Is een nieuwe systematiek wel nodig? Er zijn andere oplossingen mogelijk:
Één pensioen per persoon, ondanks baanwisselingen.
ZZP’ers aansluiten bij pensioenfondsen.
Flexwerkers direct pensioen laten opbouwen.
Veel van deze aanpassingen kunnen binnen het huidige stelsel worden geregeld.
Actie is nodig!
Wat er ook gebeurt, achteroverleunen tot 2028 is geen optie. Sommige pensioenfondsen voeren het nieuwe stelsel veel eerder in—zoals het pensioenfonds voor fysiotherapeuten, dat al op 1 juli 2024 wil overstappen.
Sommige beslissingen worden snel genomen, bijvoorbeeld over het partnerpensioen. Daarnaast is het belangrijk of een pensioenfonds kiest voor een solidaire regeling of een flexibele regeling, waarbij u meer keuzevrijheid heeft. Ook cruciaal is de compensatie voor 45-plussers, die in het nieuwe stelsel een lagere opbouw krijgen. Genoeg om over mee te praten.
Wat kunt u doen?
Hier zijn enkele praktische stappen om inzicht te krijgen in uw pensioenpositie en de pensioenfondsen straks kritisch te kunnen controleren:
- Bekijk hoeveel AOW u straks ontvangt Op de website van de Sociale Verzekeringsbank vindt u een overzicht van de huidige AOW-leeftijden en actuele AOW-uitkeringen.
- Controleer uw pensioenopbouw bij uw werkgever(s) Via mijnpensioenoverzicht.nl ziet u hoeveel pensioen u tot nu toe heeft opgebouwd en bij welke pensioenuitvoerder (pensioenfonds of verzekeraar) dit is ondergebracht. Ook vindt u hier gegevens over wat uw nabestaanden ontvangen als u overlijdt. Uw pensioenuitvoerder biedt ook een persoonlijke webpagina met aanvullende details.
- Bereken uw inkomsten en uitgaven na uw pensioen Het is verstandig nu al na te denken over uw financiële situatie na pensionering. De website van Nibud biedt hiervoor handige tools, zoals de Pensioenschijf-van-vijf, die inzicht geeft in uw inkomen én uitgaven.

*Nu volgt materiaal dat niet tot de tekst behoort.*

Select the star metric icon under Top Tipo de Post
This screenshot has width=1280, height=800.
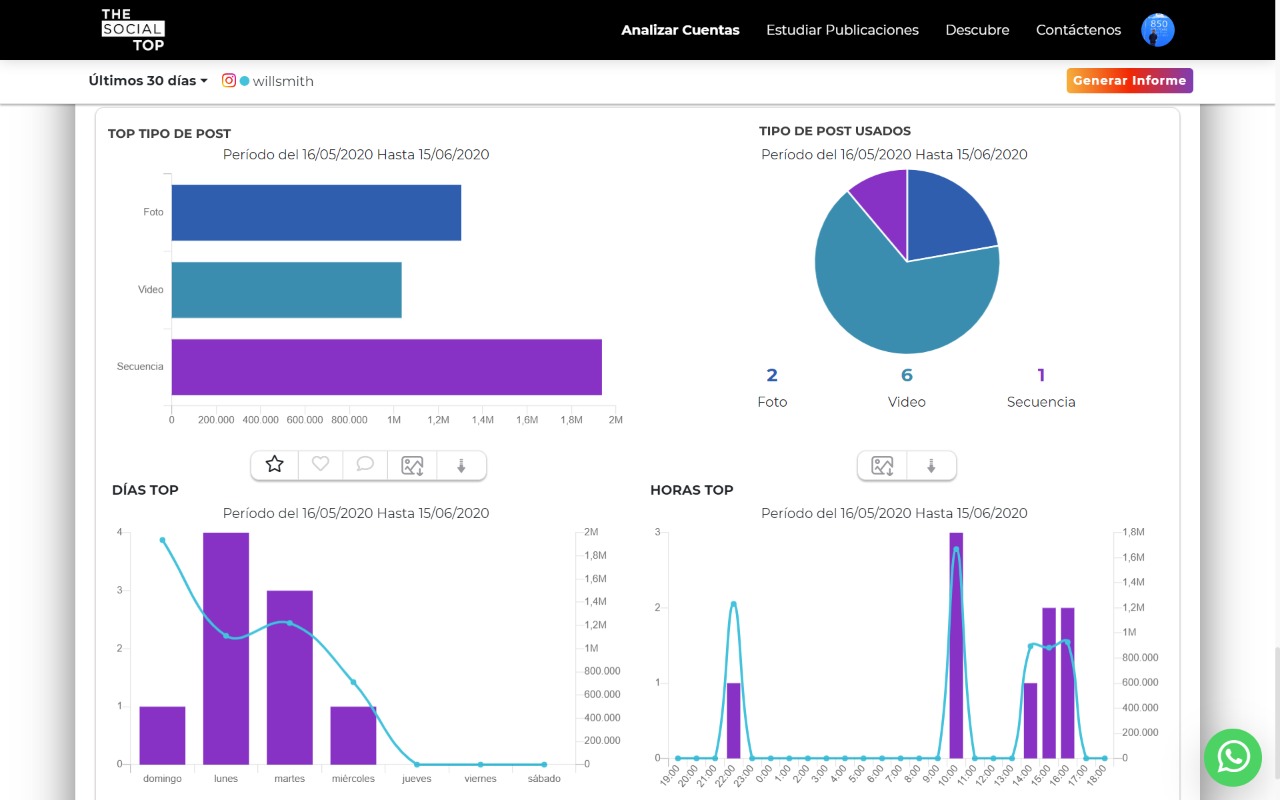275,465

- Stel vragen waar nodig Heeft u vragen over uw pensioen? Stel ze aan uw werkgever of uw pensioenuitvoerder.
Verbeteringen en aandachtspunten
Een paar belangrijke punten ter overweging:
Herindexering als compensatie voor middelbaren is geen ideale oplossing. Een goede klachtenprocedure rond de verdeling is nodig. Het schrappen van regels uit angst voor fouten geeft weinig vertrouwen.

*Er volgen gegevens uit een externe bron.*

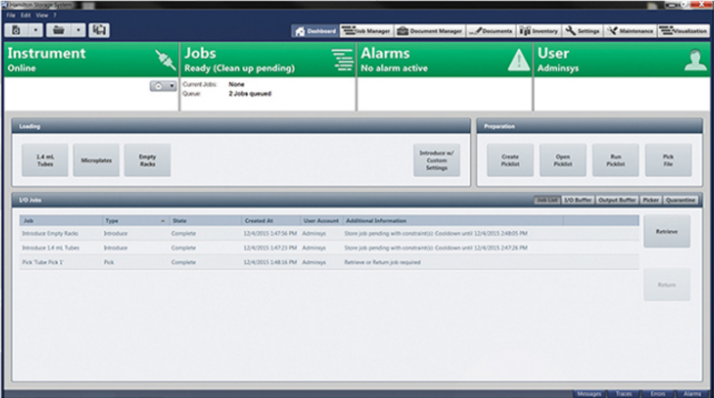Open Messages in the status bar

(x=589, y=394)
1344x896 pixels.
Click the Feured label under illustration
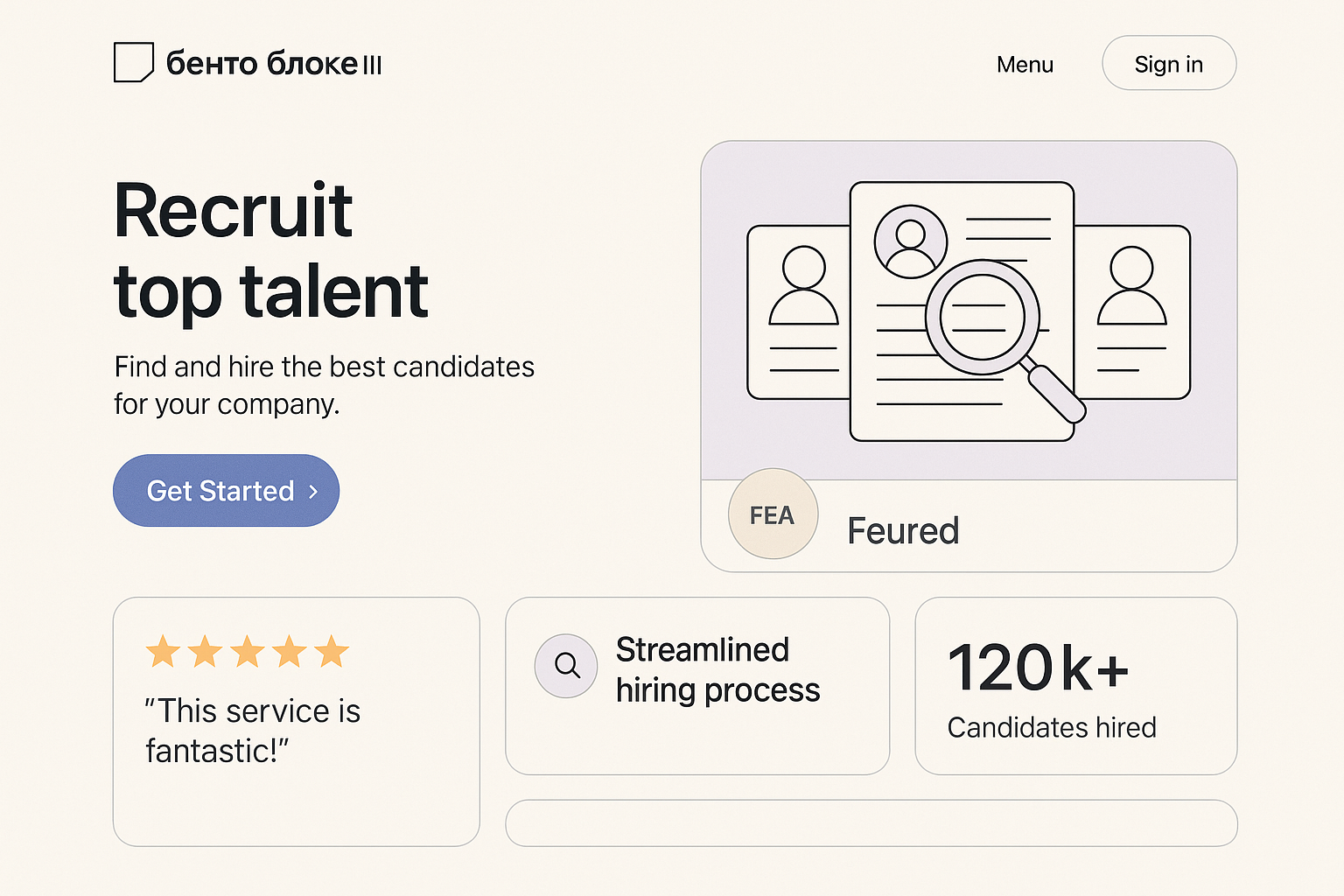pos(903,531)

Bij extreme premieverhogingen moeten werkgevers ook verantwoordelijkheid dragen—het moet als een bedrijfsrisico worden beschouwd.
Kosten voor uitvoering en vermogensbeheer moeten begrensd worden.

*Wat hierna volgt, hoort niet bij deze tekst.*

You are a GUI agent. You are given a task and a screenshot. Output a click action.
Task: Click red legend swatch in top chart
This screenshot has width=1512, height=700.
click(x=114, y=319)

Rekenregels aanpassen kan helpen om het systeem eerlijker en toekomstbestendiger te maken.
Vergroot de solidariteit door ZZP’ers toe te laten tot het pensioenstelsel.
Behoud bescherming tegen onwillige werkgevers en de grilligheid van financiële markten—desnoods met een Scandinavisch systeem.
Duidelijkheid over het nabestaandenpensioen is essentieel. Iedereen bouwt nu zelf pensioen op, maar deze wijziging kan voor verrassingen zorgen.
De pensioentransitie vraagt om kritisch denken, alertheid en actie. Houd uw opties open en zorg dat u goed geïnformeerd blijft.